Grammatically poor sample sentences

Here’s a question: at what point is it no longer useful to get additional recordings of a sentence? I know DeepSpeech only uses one recording of a sentence. Even if someone else can make use of additional copies, there must surely be a point of diminishing return.

So essentially my question is: is it worth even bothering to import the old sentences that have existed for years and been recorded countless times already? Maybe they should just be retired once Sentence Collector has amassed a certain number of new sentences.

Here’s the situation I encountered while reviewing Greek sentences: it seems that the ones in there are fragments from a number of books. I couldn’t recognize the source of the ones I got just now (“Ας πούμε το άλφα είναι το πιο τυχερό”, “Μπορεί να ζευγαρώσει με ένα σωρό άλλα γραμματάκια”, “και σύμφωνα και φωνήεντα”) but it’s obvious that it’s a sentence from some existing text cut in three pieces at punctuation boundaries.
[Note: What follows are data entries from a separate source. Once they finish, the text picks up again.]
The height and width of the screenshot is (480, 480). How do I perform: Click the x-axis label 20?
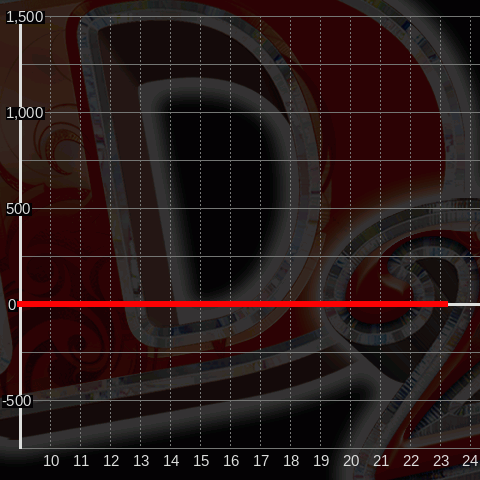[x=351, y=461]
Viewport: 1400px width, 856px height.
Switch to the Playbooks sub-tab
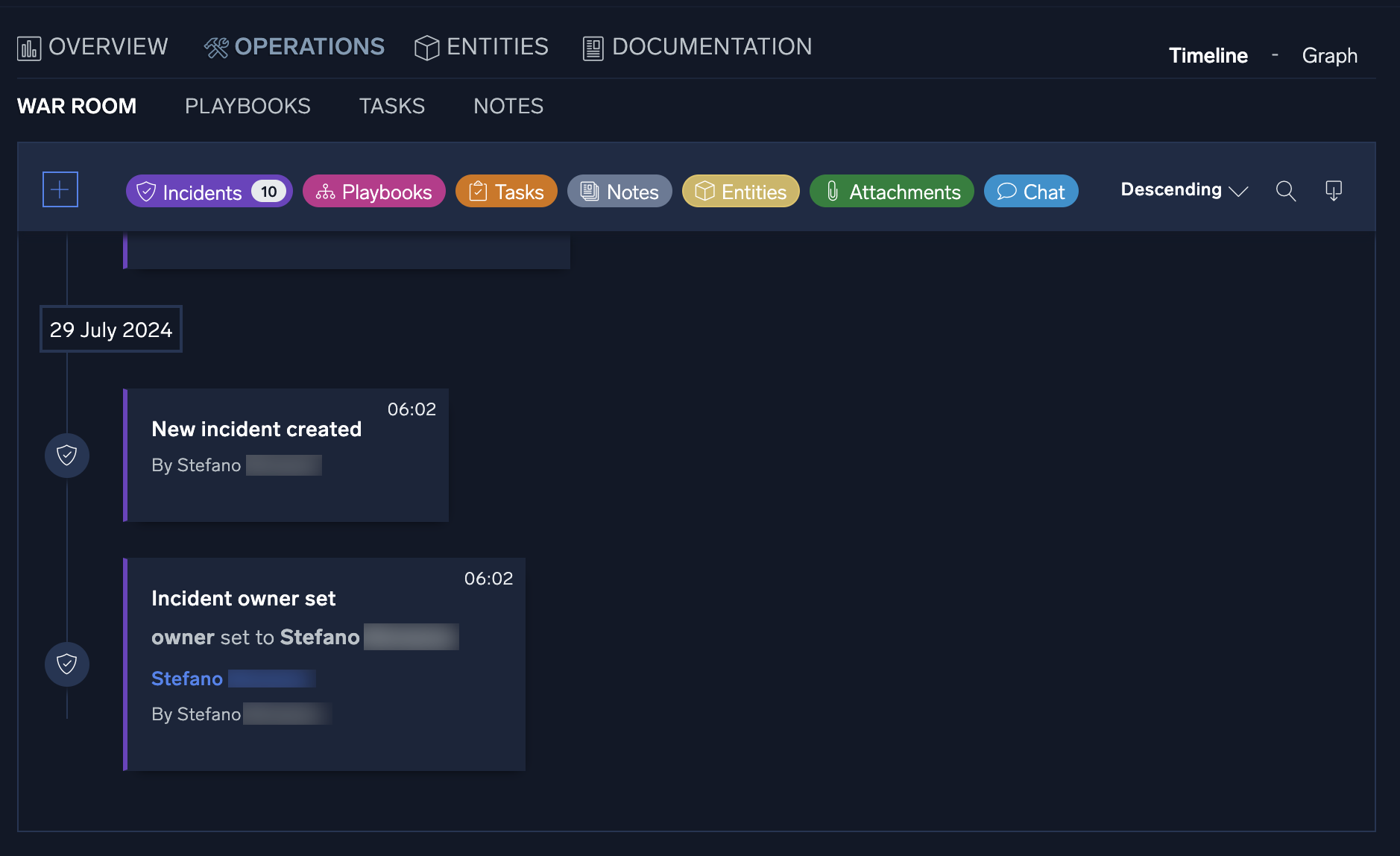pyautogui.click(x=247, y=106)
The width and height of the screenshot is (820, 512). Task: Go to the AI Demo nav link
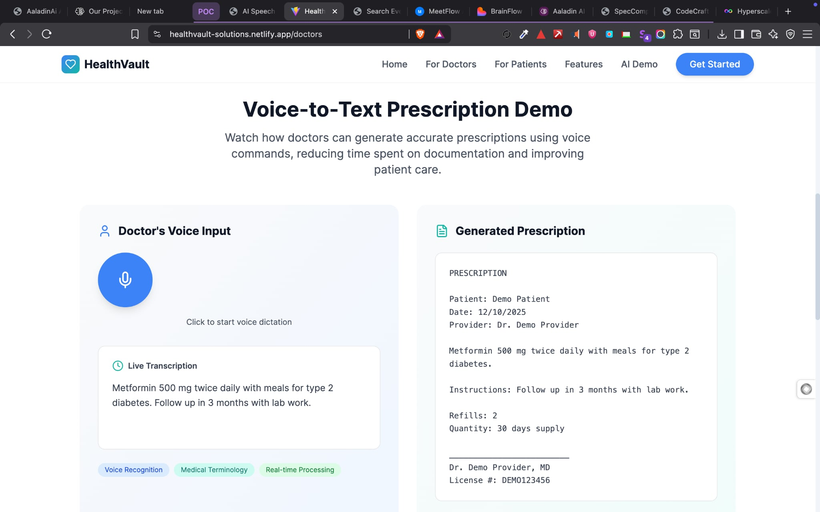coord(639,64)
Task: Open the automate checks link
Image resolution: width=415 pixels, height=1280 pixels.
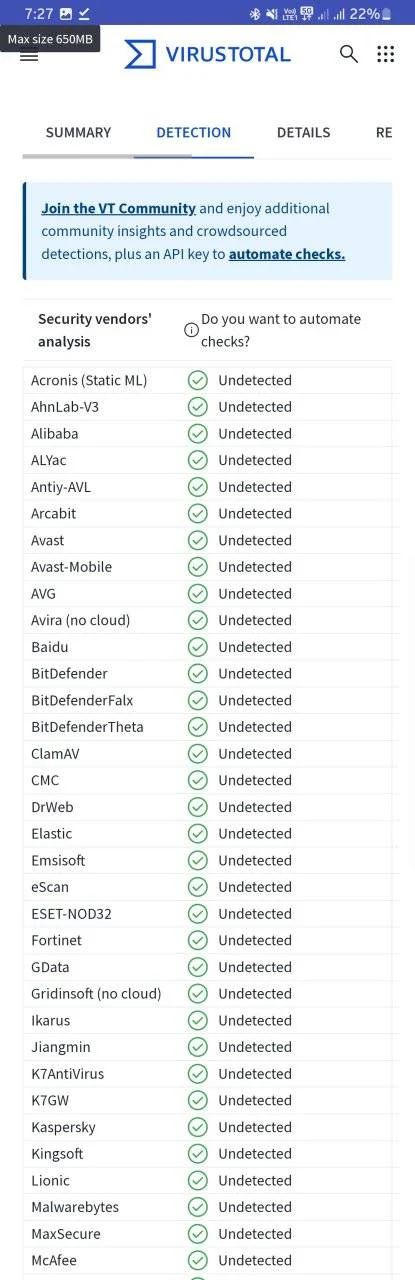Action: pos(287,254)
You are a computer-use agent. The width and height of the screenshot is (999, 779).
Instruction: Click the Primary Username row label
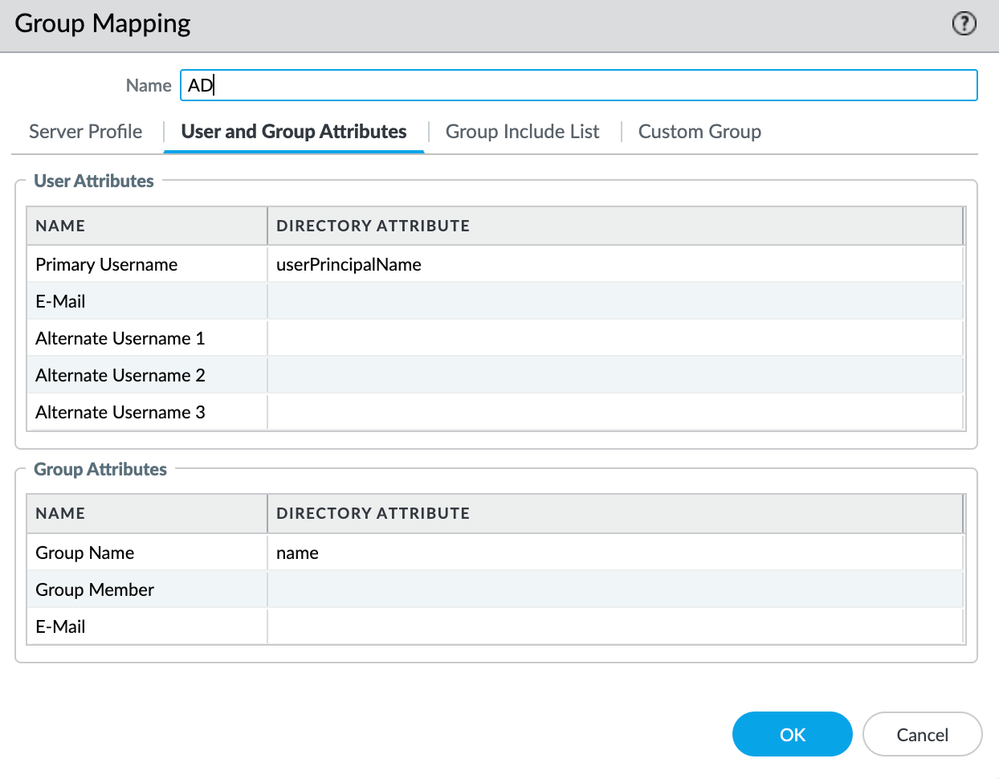[x=106, y=265]
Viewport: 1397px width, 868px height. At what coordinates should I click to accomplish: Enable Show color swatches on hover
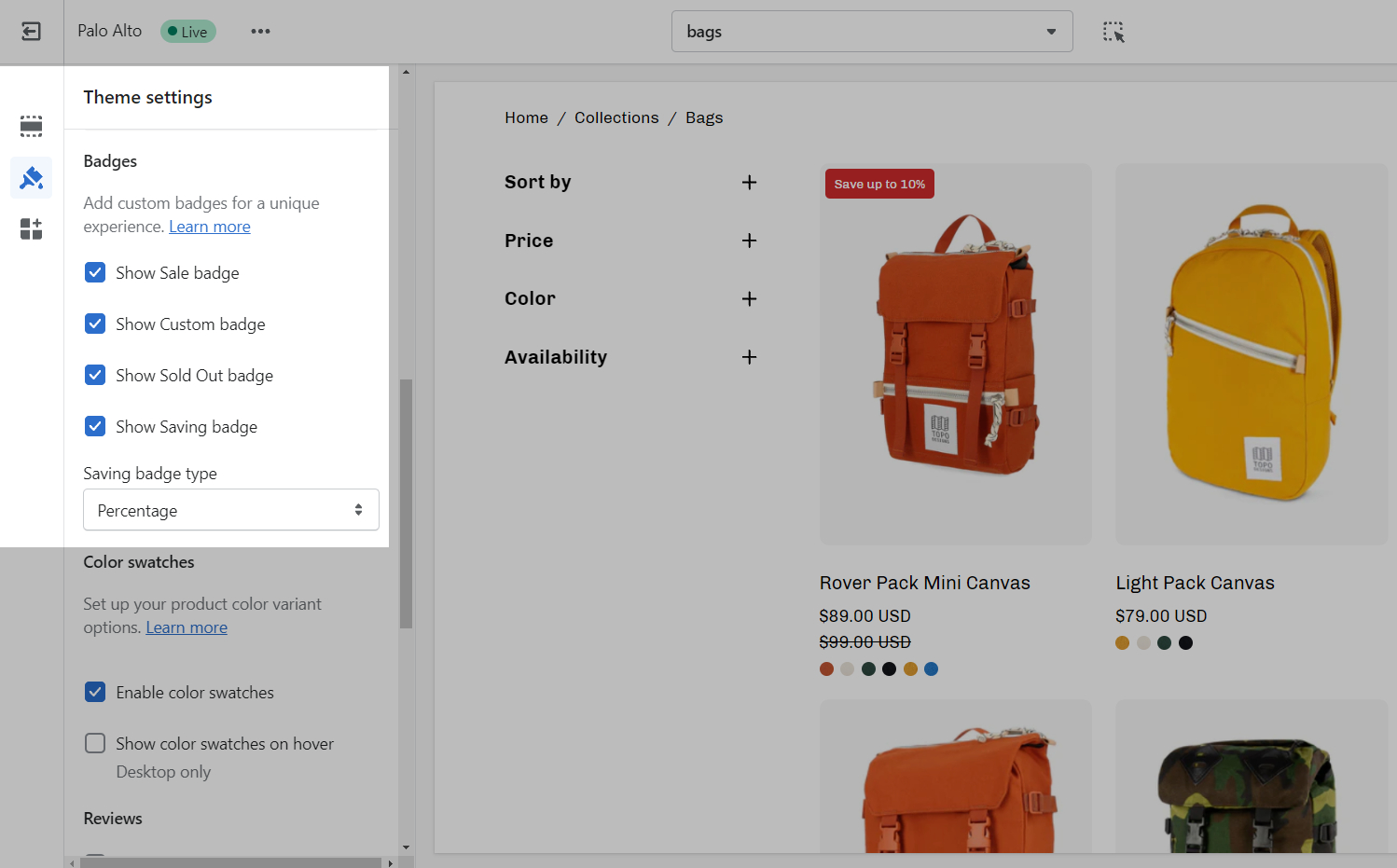pos(95,743)
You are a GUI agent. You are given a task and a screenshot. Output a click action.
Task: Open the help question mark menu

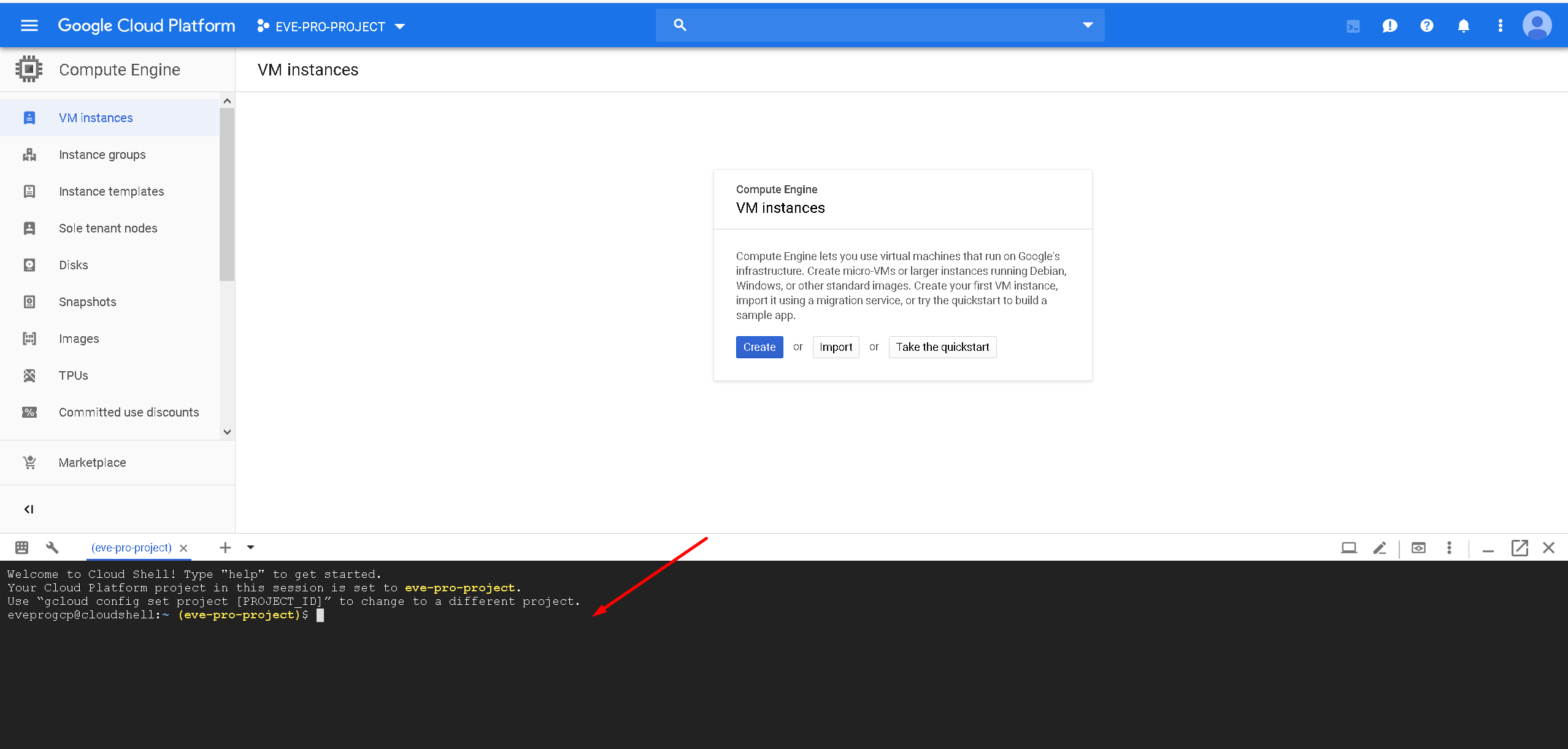1426,26
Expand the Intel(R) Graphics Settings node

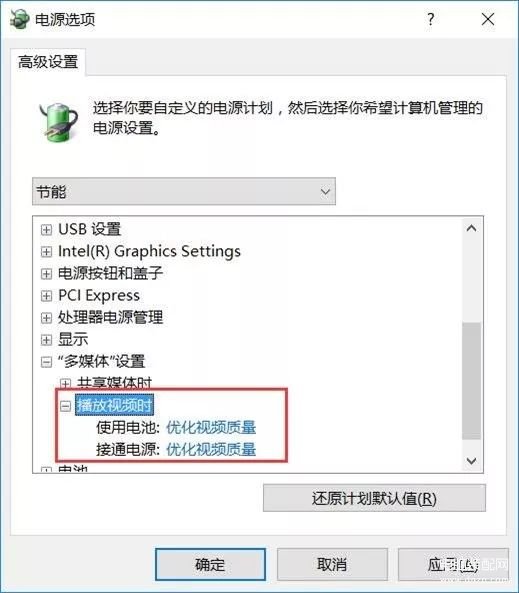(x=46, y=251)
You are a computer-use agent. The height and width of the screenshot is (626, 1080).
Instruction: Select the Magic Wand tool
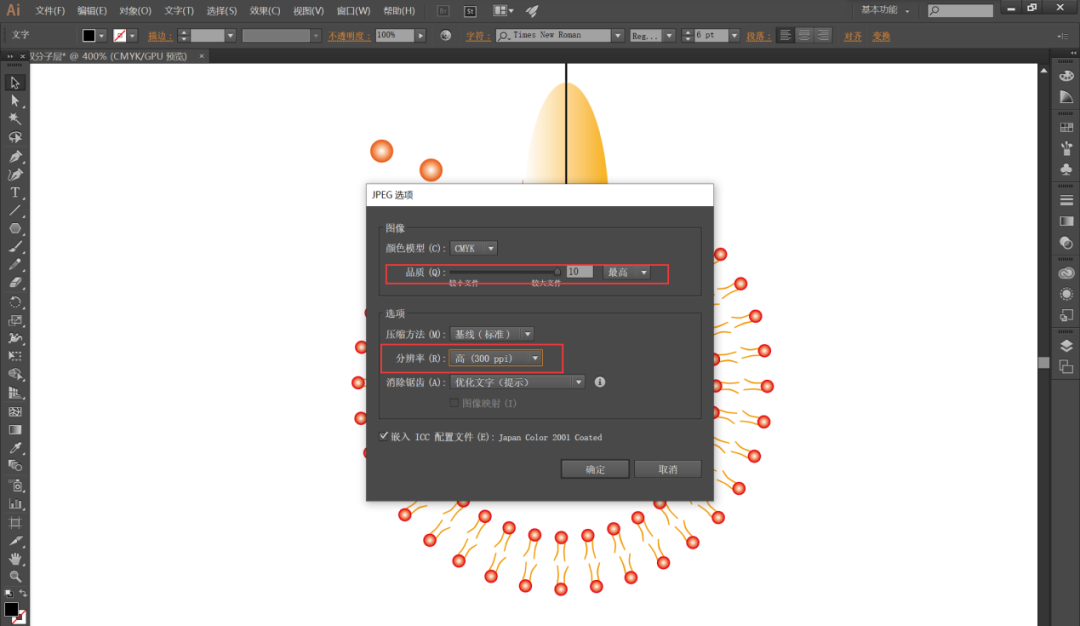coord(15,119)
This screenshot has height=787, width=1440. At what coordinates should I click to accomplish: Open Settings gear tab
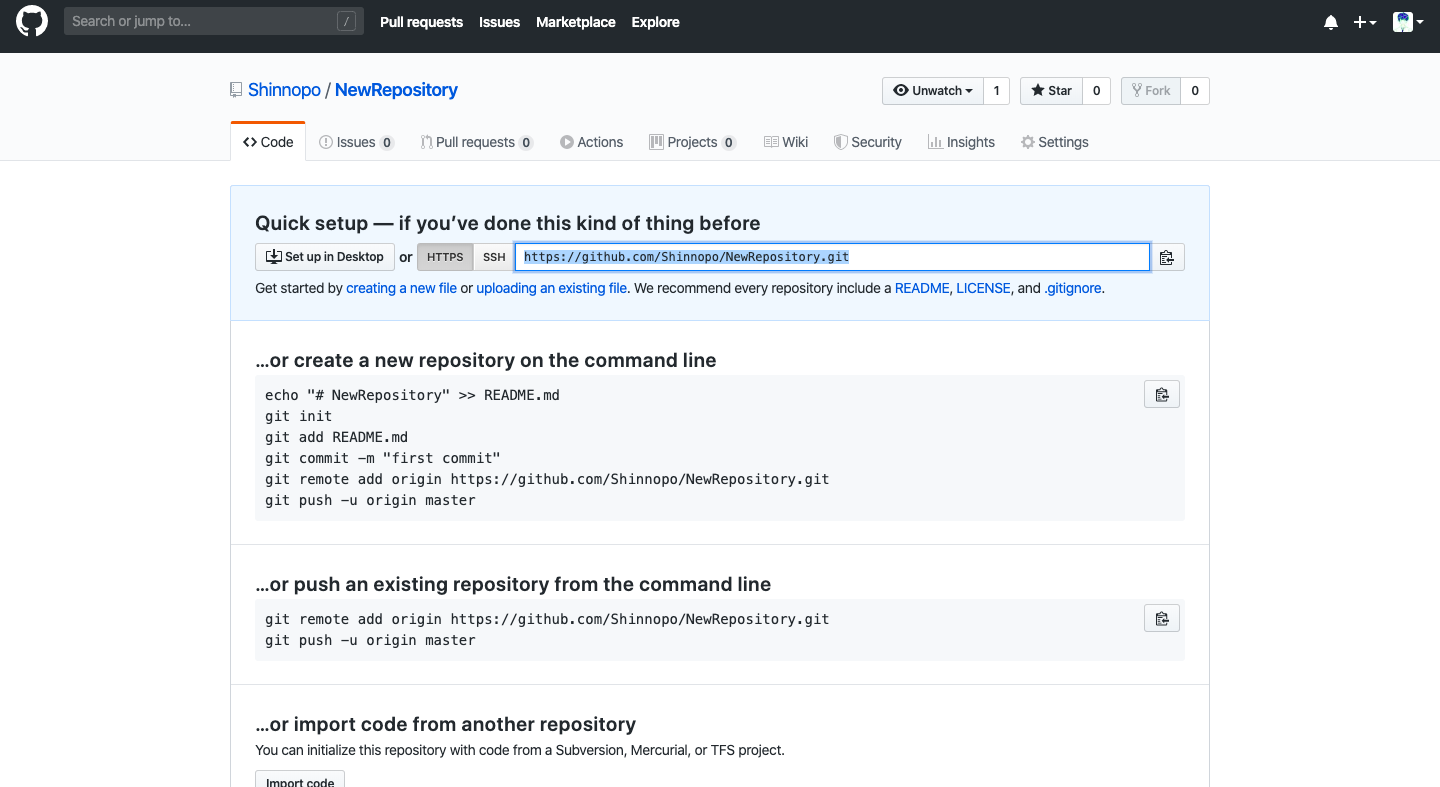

This creates pieces of grammatically correct but incomplete language and, of course, not sentences that would appear in a regular speech corpus.

I found the source of couple of other sentences I got: it’s from the book “Παραμύθι χωρίς όνομα” which seems to be in the public domain (the author died in 1941) but it suffers from the same problem.

I’m not sure it makes sense to continue reviewing Greek sentences if the whole set is like this… I could just downvote everything that’s not a complete sentence, but even those seem ill-fit for the purpose and, if we can’t recognize the source, there could be copyright problems with them.

Might some “quick and dirty” automated screening of sentences be possible by use of the kind of language models used by DeepSpeech on the sentences submitted?

KenLM etc work by giving you the probability of a sentence and if the model is big enough to be representative then it should get that probability reasonably accurately and in turn might you find a threshold below which things are either excluded or flagged to the user.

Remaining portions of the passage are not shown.